Microsoft is staring in to the abyss

It’s difficult to overstate the challenges facing Microsoft at the moment.

A Gartner report out this week:

Traditional PC Market Predicted to Decline 7.6 Percent as Change in Consumers’ Behavior Drives Transition to Tablets and Ultramobiles

(Am I the only person who finds Gartner referring to themselves in the third person highly amusing?  Like that weird guy down the pub.  “Mike loves this”  Mike’s wife left him because he keeps referring to himself in the third person” etc.)

A changing market isn’t anything new, and is to be expected.  Microsoft saw this seismic shift coming late, and dismissed it when it was already underway.  This left them flat-footed.

But to their credit, they created a decent product in Windows Phone.  What they failed to do was create a cohesive strategy.  In a world where Facebook is touting “It’s not just mobile first, but mobile best” Microsoft’s approach with Windows 8 appears to be “mobile maybe”.  It demonstrates a lack of commitment and the absence of a clear vision.  It feels like Microsoft is at the beginning of a journey that Google and Apple have nearly completed.  Not to mention the Windows RT vs Windows “Proper” mess that not even retailers understand.

This failing is beginning to show.  In the mobile space, Windows is still losing share year-on-year and barely growing currently.  And there’s a storm approaching:

Microsoft could then face the vicious circle where developers considering which platform to develop apps for look at those with the largest user base – and that that will not be Windows.

The Gartner report linked earlier suggests that within four years the number of iOS devices shipped with be on parity with the number of Windows devices shipped. And that’s not including OSX which is growing far faster than Windows on any platform.

The vicious cycle talked of in the Guardian article quoted above works in other ways as well.  Consumers are aware of ecosystem lock-in.  The smartphone market is mature enough that users know that an app bought on iOS won’t work on Android, and an app bought on Android won’t work on Windows.  This leads to risk-averse device purchases.  More informed consumers know that every penny the spend on apps and content is an investment, and they want to be investing in a platform and ecosystem that will be around for a significant period of time.  Poor sales and prices being slashed do not give that impression:

Prices of Windows RT devices have started falling, signaling an attempt by PC makers to quickly clear out stock after poor adoption of tablets and convertibles with the operating system.

Where does Microsoft go from here?  Many people point to enterprise usage and their movement towards subscription models.

The problem with enterprise adoption is that IT departments are increasingly finding that they are having to support iOS and Android phones and OSX laptops and desktops.  BYOD programmes are in place in many companies, enabling people to choose the machine they work with every day, rather than being stuck with the Dell laptop the IT department dumps on them.

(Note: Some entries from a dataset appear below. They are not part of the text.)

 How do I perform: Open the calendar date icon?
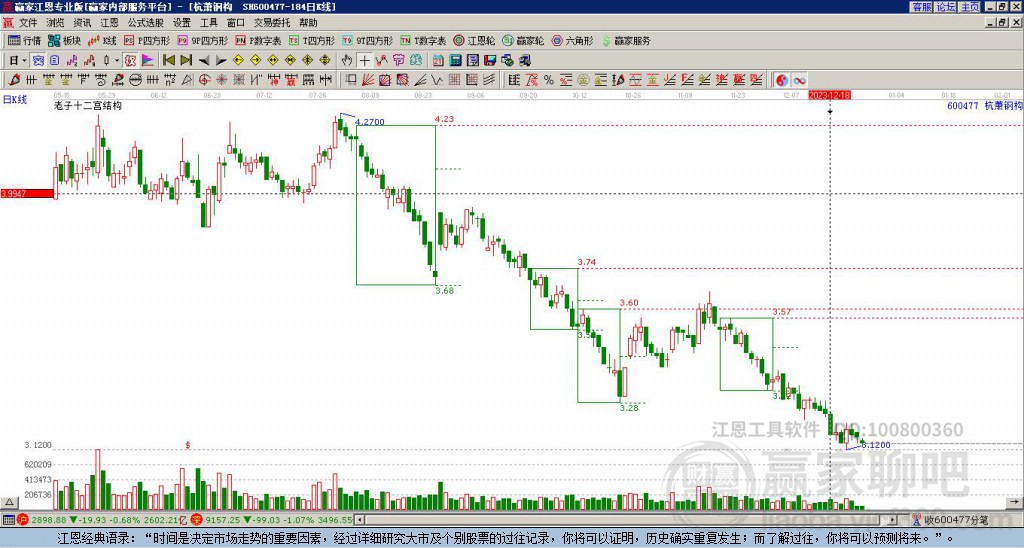(438, 61)
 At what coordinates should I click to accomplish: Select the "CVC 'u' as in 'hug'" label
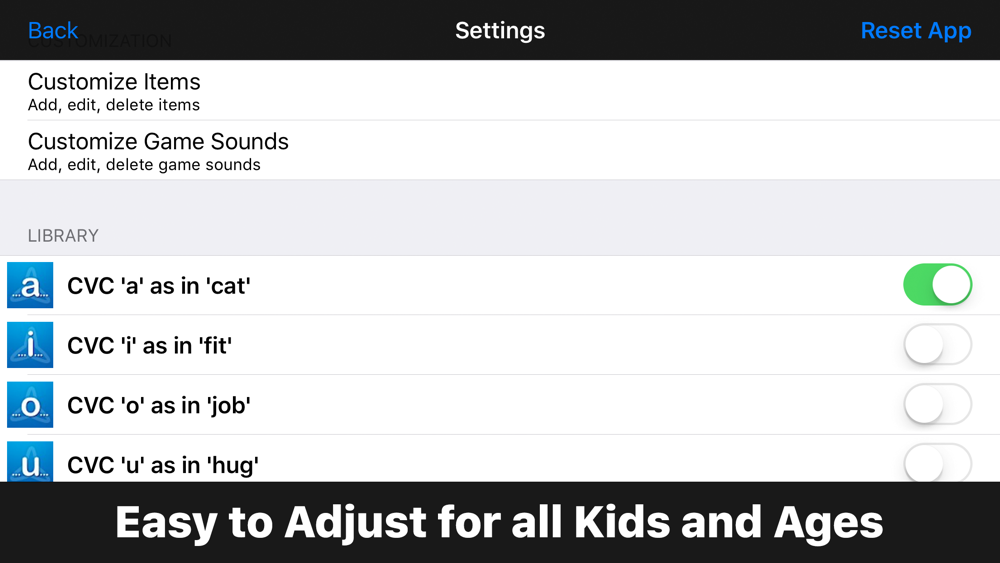[x=163, y=465]
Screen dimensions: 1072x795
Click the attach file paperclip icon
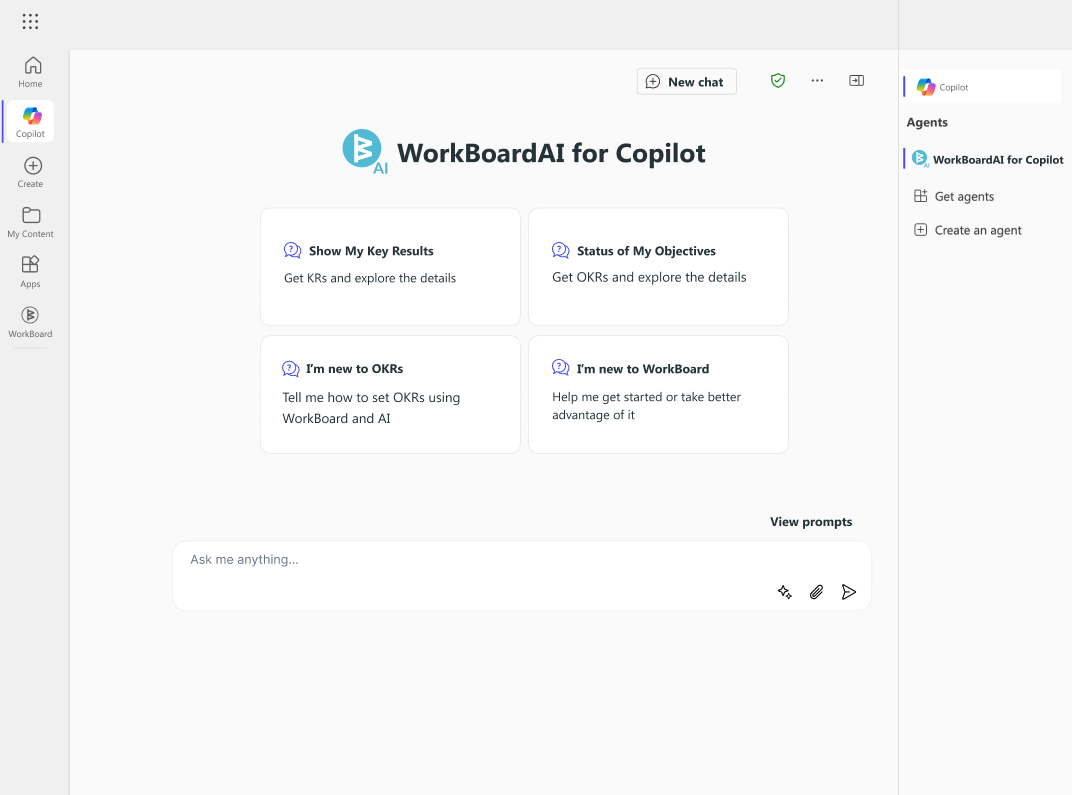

Azure?  As a cloud offering Azure has to be two things above all to win over customers.  Reliable and secure.  I’m not aware of too many security breaches but there have been numerous well-published Azure outages since it’s launch.  It would also appear that sales are not exactly setting the world alight, else Microsoft would be touting them, no?

What’s particularly interesting is that Microsoft is clearly trying to meet these challenges head on.  They are trying to address the mobile market, albeit in a cack-handed way, and they are addressing the move to SAAS and PAAS, again in a not altogether convincing way.